There have been a lot of threads on here with the exact same question, it crops up a lot.
OW usually fall into two categories, the ones who have low self esteem and will chase after a 'relationship' at any cost even if the man is married because they are lonely or whatever. Then the second category, the predatory OW who are massive arseholes who don't give a shit about who they hurt and do it for an ego boost, or to see if they can steal someone else's bloke because it makes them feel like the alpha woman. The latter particularly are nasty pieces of work.
My personal thoughts on OW - and OM - is that they are scum. They could choose not to be part of the ruination of another person's life, and that of their children, but they are so innately selfish that they will just do it anyway. I despise them with every ounce of my being, and judge them against the behaviour of decent human beings who would never ever dream of doing something so awful to somebody.

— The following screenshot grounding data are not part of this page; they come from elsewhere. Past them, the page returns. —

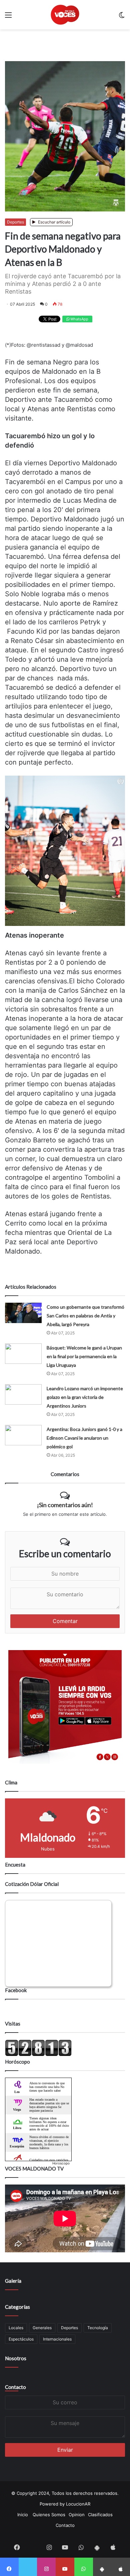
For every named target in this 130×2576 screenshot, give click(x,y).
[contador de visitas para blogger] (38, 2054)
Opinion (77, 2514)
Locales (16, 2327)
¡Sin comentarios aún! (65, 1504)
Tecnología (97, 2327)
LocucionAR (78, 2504)
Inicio (22, 2514)
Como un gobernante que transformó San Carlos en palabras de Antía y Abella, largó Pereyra (85, 1315)
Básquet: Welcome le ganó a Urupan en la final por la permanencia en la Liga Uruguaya (84, 1356)
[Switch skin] (121, 17)
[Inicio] (65, 15)
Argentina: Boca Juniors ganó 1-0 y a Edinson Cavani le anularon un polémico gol (84, 1437)
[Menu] (8, 17)
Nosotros (15, 2358)
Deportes (15, 221)
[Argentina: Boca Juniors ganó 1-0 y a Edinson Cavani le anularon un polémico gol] (23, 1435)
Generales (42, 2327)
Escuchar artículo (53, 221)
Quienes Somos (49, 2514)
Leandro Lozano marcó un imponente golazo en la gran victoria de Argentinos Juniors (85, 1397)
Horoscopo (61, 2163)
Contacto (15, 2387)
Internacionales (57, 2339)
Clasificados (100, 2514)
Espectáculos (21, 2339)
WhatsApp (78, 319)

But, just to be very clear, that where an affair is concerned, the majority of the blame must always lie with the husband, or wife, who is cheating on their spouse. It is the worst thing you can do to another person, and is not forgivable. And as somebody who has been cheated on 4 times I can tell you that, although it is possible to move past it eventually and even reconcile with your partner and move into calm waters, there are some things which are beyond forgiveness, and cheating is one of them. In the heat of the moment when everything is exciting, and the affair seems so separate from wife/kids/home life like some sort of bubble, cheaters never stop to think about the reality of the fall out when they get caught - destroyed lives, heartbroken spouse in therapy, traumatised kids, having to sell up the family home, extended family or friends who are angry and won't speak to the cheater etc Doesn't seem so worth it then.